Olho para mim mesmo e me vejo ainda engatinhando nesse campo fértil e grávido de possibilidades. Vejo na Gestalt Terapia uma abordagem aberta, que acolhe várias possibilidades de pensar e atuar sobre o mundo, construindo e ressignificando realidades. Podemos trabalhar de forma artística, corporal, transpessoal, educacional. Podemos olhar o olhem em suas múltiplas dimensões, sem se restringir a uma apenas, podendo transitar pelas diversas possibilidades que o humano nos traz. Somos ricos de possibilidades, e cada possibilidade pode ser acessada, intensionalizada, atentada, abrindo-se sempre novos campos de possibilidade de construção e criação. Nossa visão é expandida, ampliada, múltipla, pois nossos fundamentos não são pilares sólidos, mas raízes que enveredam por vários campos e solos, buscando nutrientes para nosso fazer terapêutico poético.
Podemos transitar por outras abordagens, flertar com elas, sem nos perder, pois somos flexíveis e podemos fazer sempre novos arranjos e combinações, sempre mantendo nossa visão de homem e de mundo, nossa ética do cuidado, nosso fazer preocupado com o outro e com a relação que construímos no processo. Somos ecléticos pois sabemos que nenhuma teoria é completa, mas todo conhecimento é valioso, quando disposto de maneira consciente, voltada para o bem da humanidade.
Fico pensando no quando ainda sou um gurí na família gestáltica, no quanto ainda tenho que aprender, e no quando já aprendi, vivi, construí, refleti, experimentei. Sonho em poder contribuir em muito para essa abordagem que para mim é uma fé, uma confiança no potencial humano de reescrever a si e a sua história, de forma criativa e transformadora. Cada encontro pessoa-pessoa é um encontro comigo mesmo, e cada reflexão é uma partilha, um aprendizado, uma descoberta do extraordinário que somos todos nós, humanos.

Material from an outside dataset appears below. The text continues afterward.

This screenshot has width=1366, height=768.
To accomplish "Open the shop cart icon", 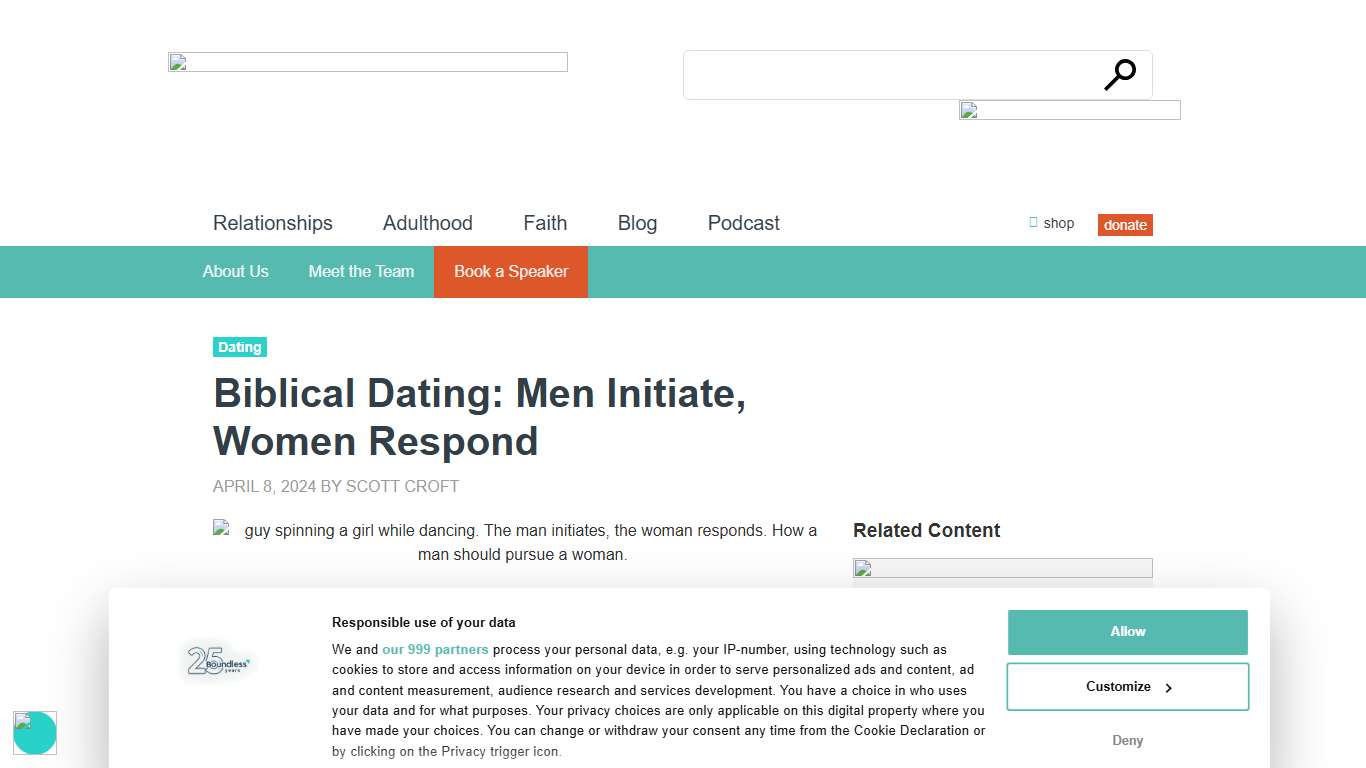I will coord(1033,223).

Penso no quanto precisamos voltar a nossas origens para chegar mais próximo do chão que nos sustenta, de onde retiramos os nutrientes de nossas práticas e somos acolhidos. Eu acredito imensamente na importância do estudo, nas leituras e na reflexão, não tendo como foco a consistência de um conceito ou a eficácia de uma técnica, mas na riqueza potencial de uma idéia, de um pensamento, de um fragmento que pode abrir portas para um modo novo de pensar nossa própria existência, e nos fazer acordar para formas de existir mais autenticas e conscientes. Devemos entrar e sair da Gestalt, fazer um movimento de mergulho e emersão, ir nas profundezas e respirar o ar da superfície, do textos, de nós, das que nos procuram e se entregam para uma viagem sem caminho pré-estabelecido, mas com múltiplas possibilidades de caminhar.
Luiz Fernando, boas!
Gostei do que li, em mtos ptos pensamos parecido, obgado, abel
Transformar a gestalt-terapia, fazê-la reconfigurar-se faz parte de sua própria definição. Contudo, tenho a mesma preocupação que você: para onde vamos, se não sabemos de onde viemos? O todo GT é dinâmico, mas precisamos ter compromisso, ética. A nossa abordagem tem história, tem filosofia, tem percurso, tem ética, tem limites – fazer qualquer coisa não é fazer gestalt-terapia.
Compartilho uma experiência recente: ao ser convidada para dar aula em uma universidade a alunos do 8º período em psicologia, deparei-me com uma turma que nunca ouvira falar em Perls, em Heidegger, em Ponciano… Saí perplexa, decepcionada e preocupada.